Information provided

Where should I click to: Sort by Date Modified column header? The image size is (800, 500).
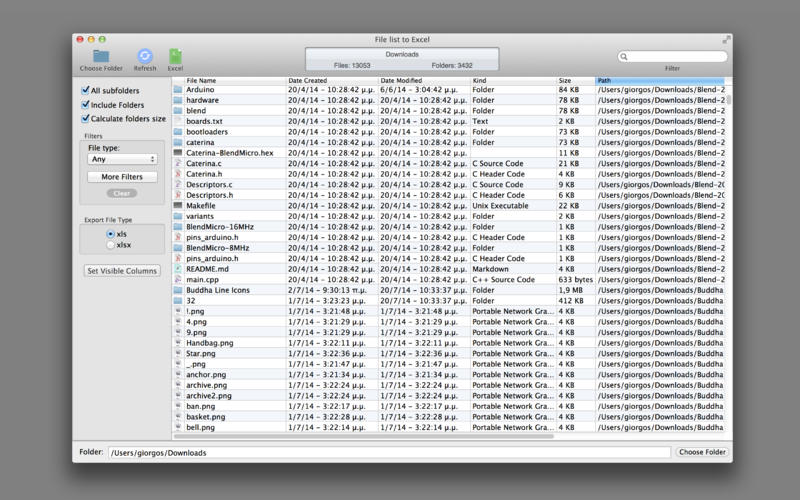[423, 80]
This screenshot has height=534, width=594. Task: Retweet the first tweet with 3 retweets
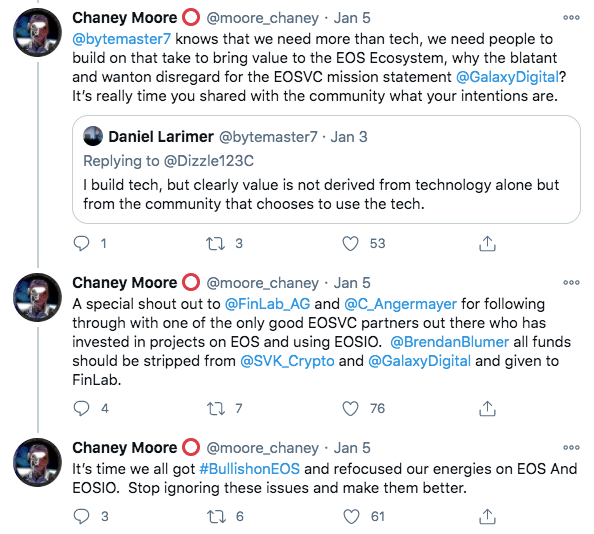(x=215, y=244)
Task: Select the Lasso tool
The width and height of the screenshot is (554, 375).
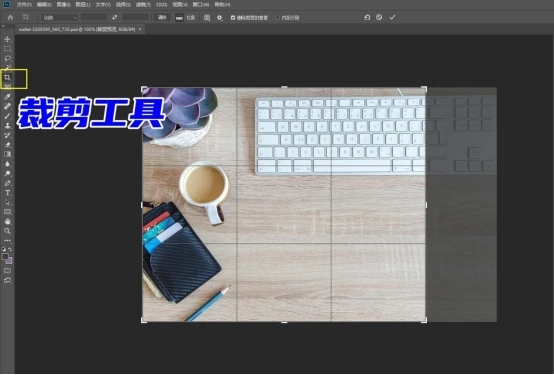Action: [7, 58]
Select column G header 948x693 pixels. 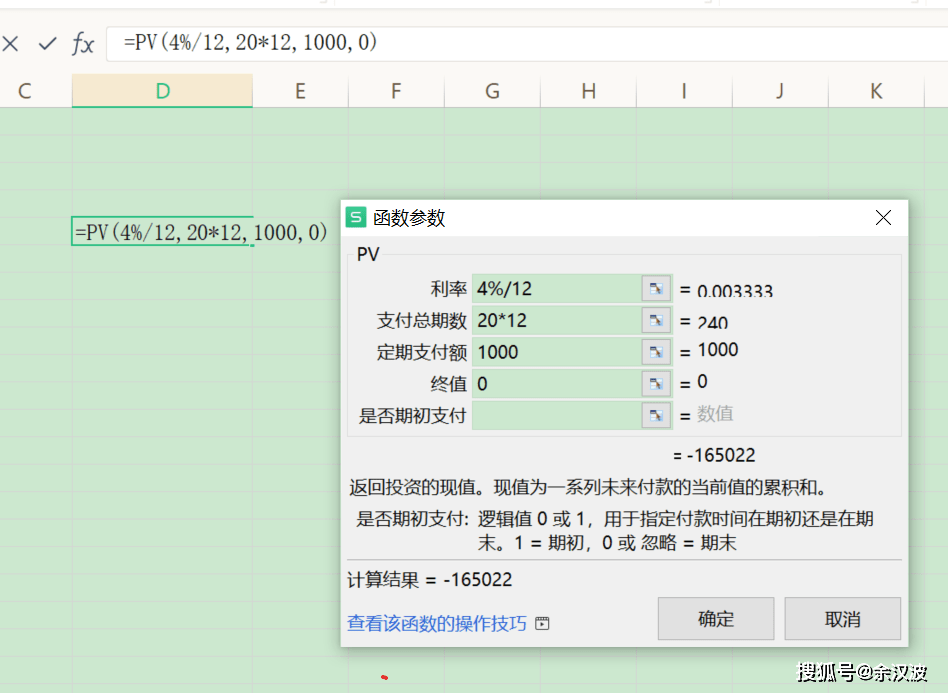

Activity
The span to retype runs from the line containing "This screenshot has" through the last line of the listing above, both ends included; copy it exactly, without pictures.

Solution to the problem
This screenshot has height=534, width=594. Task: Retweet the first tweet with 3 retweets
(x=215, y=244)
Task: Select the Lasso tool
The width and height of the screenshot is (554, 375).
Action: [7, 58]
Select column G header 948x693 pixels. 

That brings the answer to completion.